That doesn't solve the problem because there is a difference between
passing a flag to the *linker* and passing it to the *compiler driver*
while linking.

But, often when this happens, it is the fault of a poorly written
configure.ac or Makefile.am.  Where exactly are you seeing an issue?

Everywhere?  libtool does not pass -specs= arguments in LDFLAGS to the
linker invocation.

Then patch libtool.  I have in the past for similar issues, e.g.:

https://github.com/cygwinports/libtool/blob/master/2.4.5-pass-ldflags.patch

You will then have to assure that autoreconf is run within packages to
pick up the change.

We also have this in the %configure macro:

    [ "%_configure_libtool_hardening_hack" = 1 ] && [ x !=
"x%{_hardened_ldflags}" ] && \
        for i in $(find . -name ltmain.sh) ; do \
          %{__sed} -i.backup -e
's~compiler_flags=$~compiler_flags="%{_hardened_ldflags}"~' $i \
        done ; \

So we rewrite ltmain.sh in the source tree, which is extremely hackish
and contributes to the difficult-to-explain variance in build behavior.

Hack as hell, yes :-(.  Do you have concrete issues with the
difficult-to-explain behavior?  I could help maybe.

I meant that two similar-looking packages have different behavior because one uses %configure and ends up rewriting ltmain.sh, and another does not. It's not clear why invoking %configure would have this effect.

That hack is opt-in by %_hardened_build (defined by default though) and
opt-out by '%define _configure_libtool_hardening_hack 0' if that matters.
Same as %_configure_gnuconfig_hack (more than hardening that one is
related to new arches).

Should we factor this out from %configure, so that it can be used for
packages which do not use autoconf with libtool, only the latter?

Dunno, it depends how much troubles that hack brings probably.

The main goal would be to make it usable without %configure, not to disable it with %configure.

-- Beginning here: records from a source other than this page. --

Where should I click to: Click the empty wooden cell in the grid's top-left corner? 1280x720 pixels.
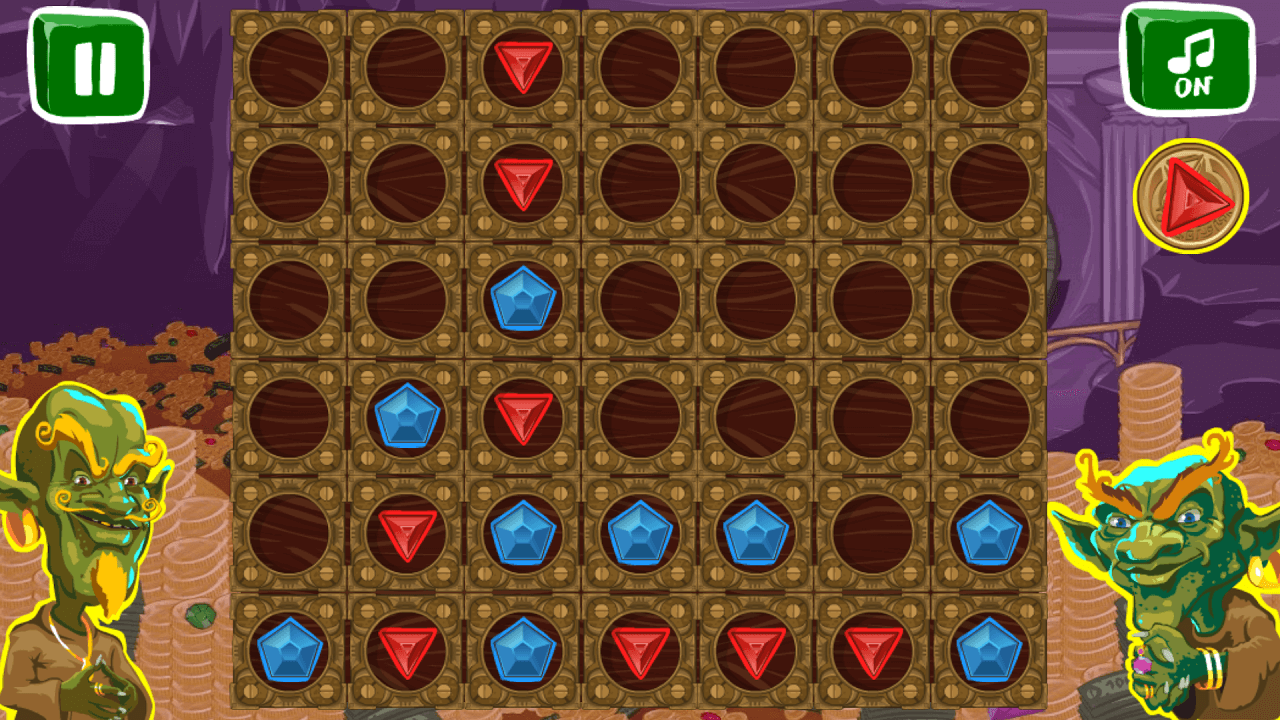tap(290, 65)
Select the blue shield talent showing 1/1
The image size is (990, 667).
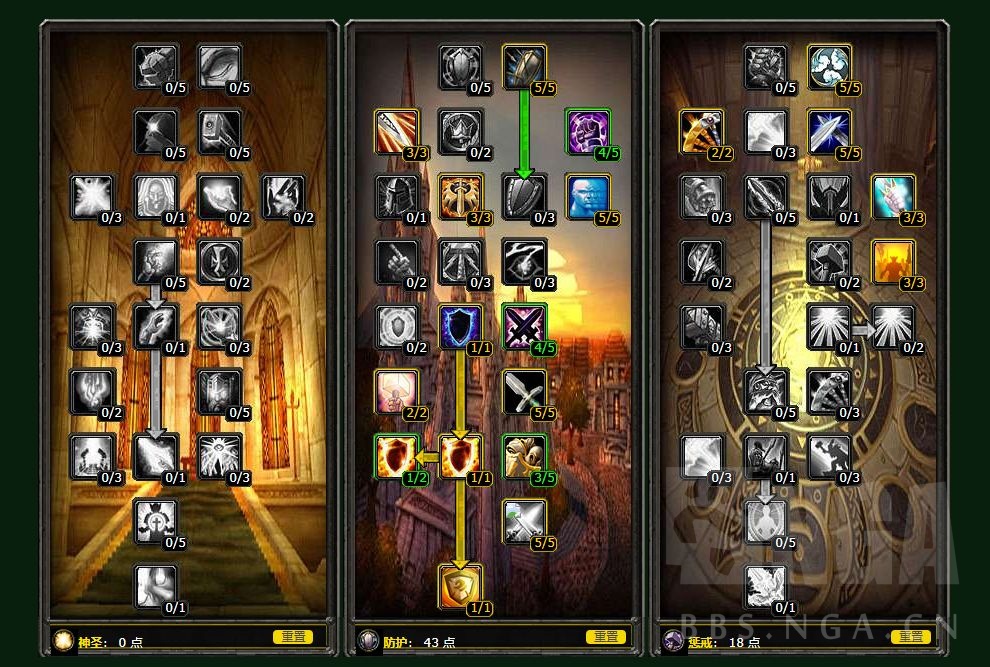click(x=460, y=326)
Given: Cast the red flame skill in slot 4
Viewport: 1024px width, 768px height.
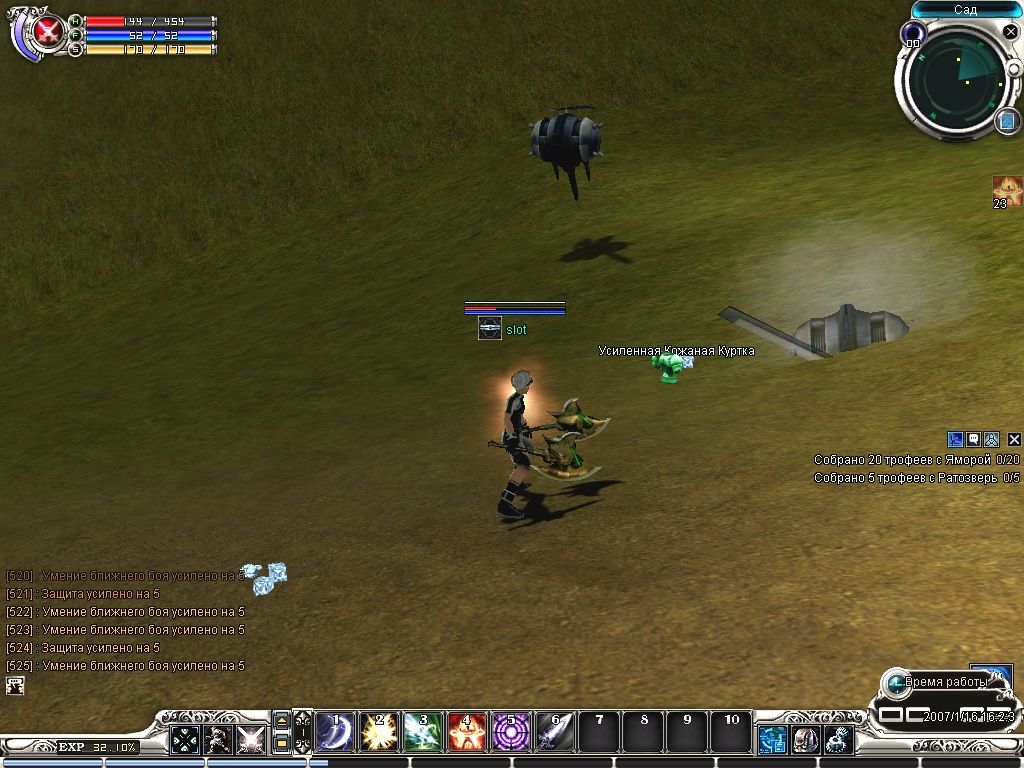Looking at the screenshot, I should (467, 733).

My feeling is that this discussion is driven by the hardening initiative,
which is a very good reason on one hand, no doubts;  but on the other hand
we can have very trivial post-build 'brp-*' whatever-script that will
protect us against accidental hardening mistakes.

There's isn't much that is trivial in this area. 8-(

We could have a brp-* check, but then you'd still need to figure out *why* maintainers disable it.

Such we change the guidelines to always run autoreconf?  This would also
help with new architecture bringup because those often need autotools
fixes, but it will choke on really old or manually patched upstream
configure scripts.

I'd vote against guidelines _forcing_ us to do autoreconf; that would
bring all sort of other issues:

  - additional non-determinism

That depends on how you look at it. Source + buildroot would be more deterministic because it takes the upstream release engineering environment out of the question.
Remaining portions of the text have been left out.